The task> Rewrite the material below, substituting "Instruction" for every occurrence of "Task" and changing nothing else. Omit the pictures from your version.

-- START OF Rows --

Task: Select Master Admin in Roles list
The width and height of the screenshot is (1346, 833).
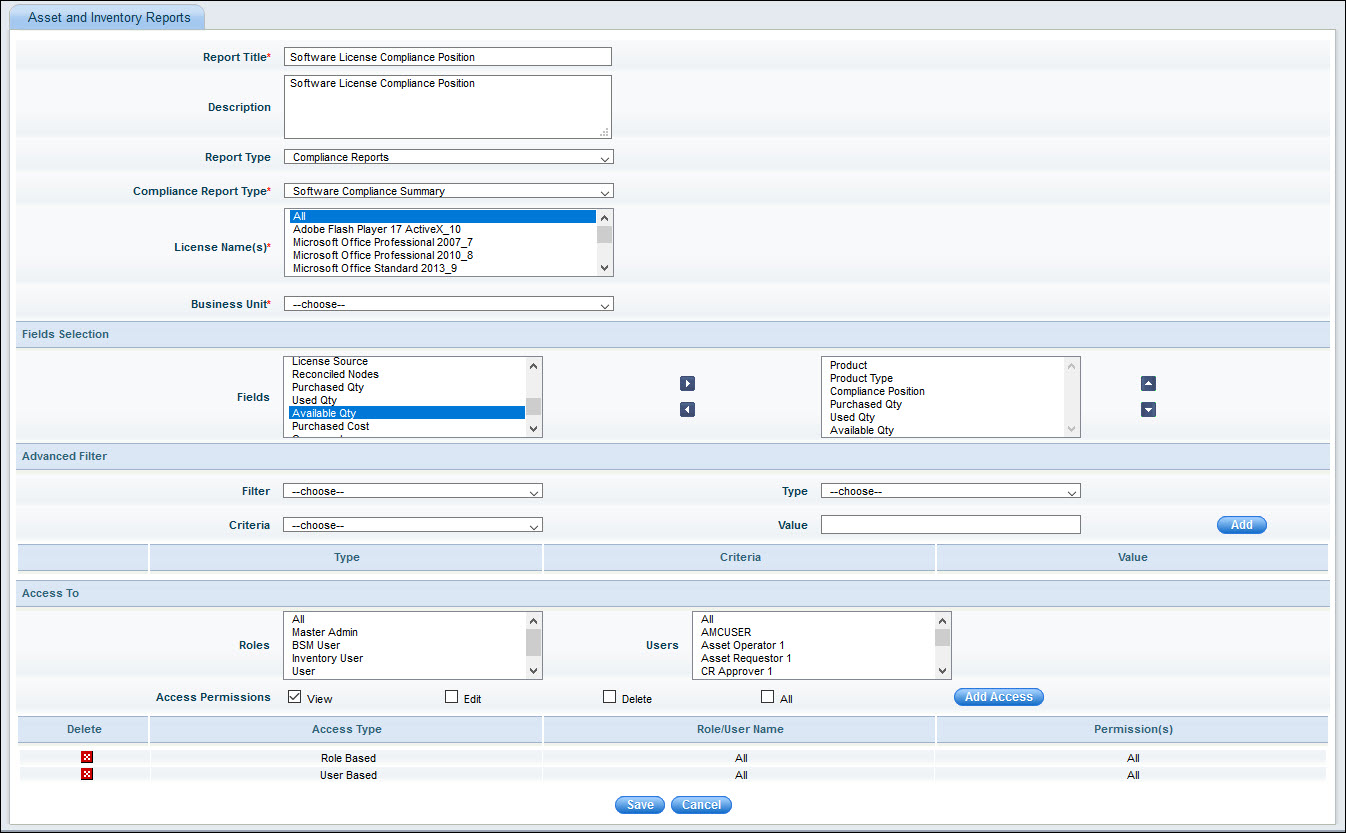Action: coord(325,632)
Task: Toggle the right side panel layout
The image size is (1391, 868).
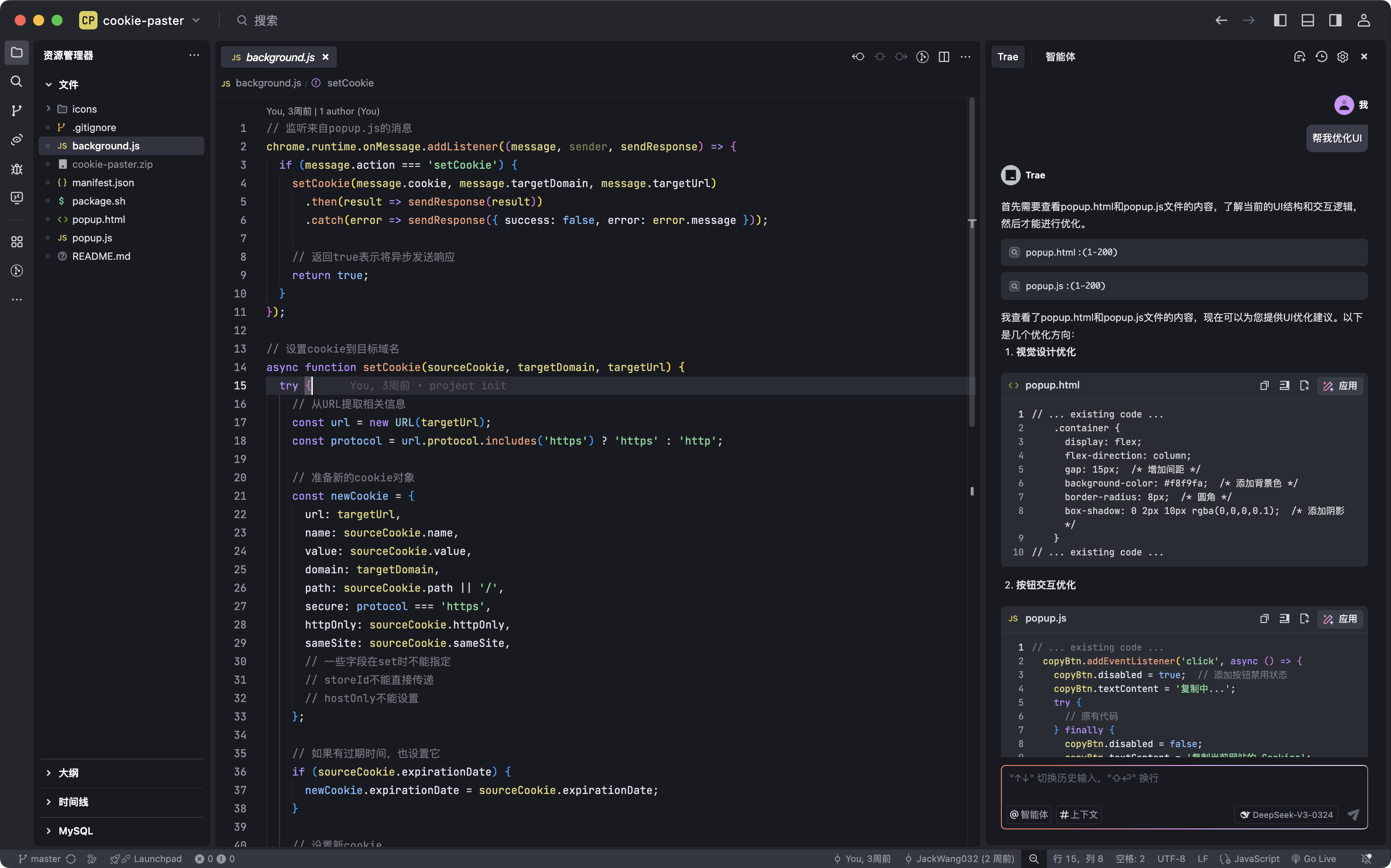Action: point(1335,21)
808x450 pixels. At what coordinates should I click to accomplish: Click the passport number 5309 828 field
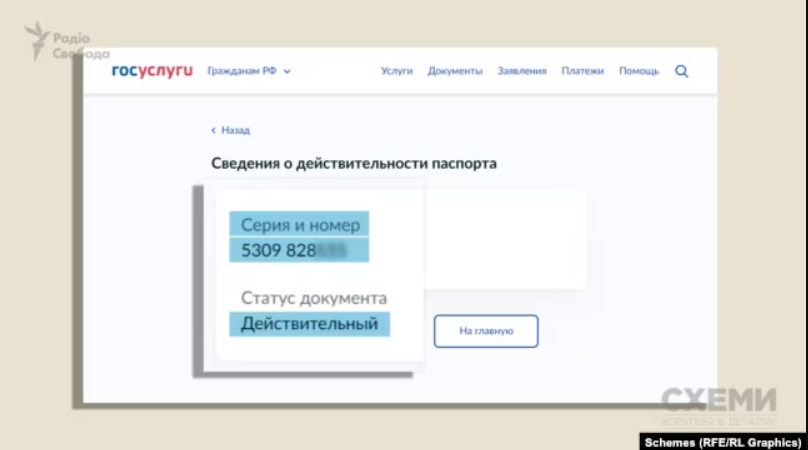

-- END OF Rows --

Solution to this exercise>
Instruction: Select Master Admin in Roles list
The width and height of the screenshot is (1346, 833).
Action: coord(325,632)
Instruction: Toggle the right side panel layout
The image size is (1391, 868).
Action: point(1335,21)
808x450 pixels. At what coordinates should I click to accomplish: Click the passport number 5309 828 field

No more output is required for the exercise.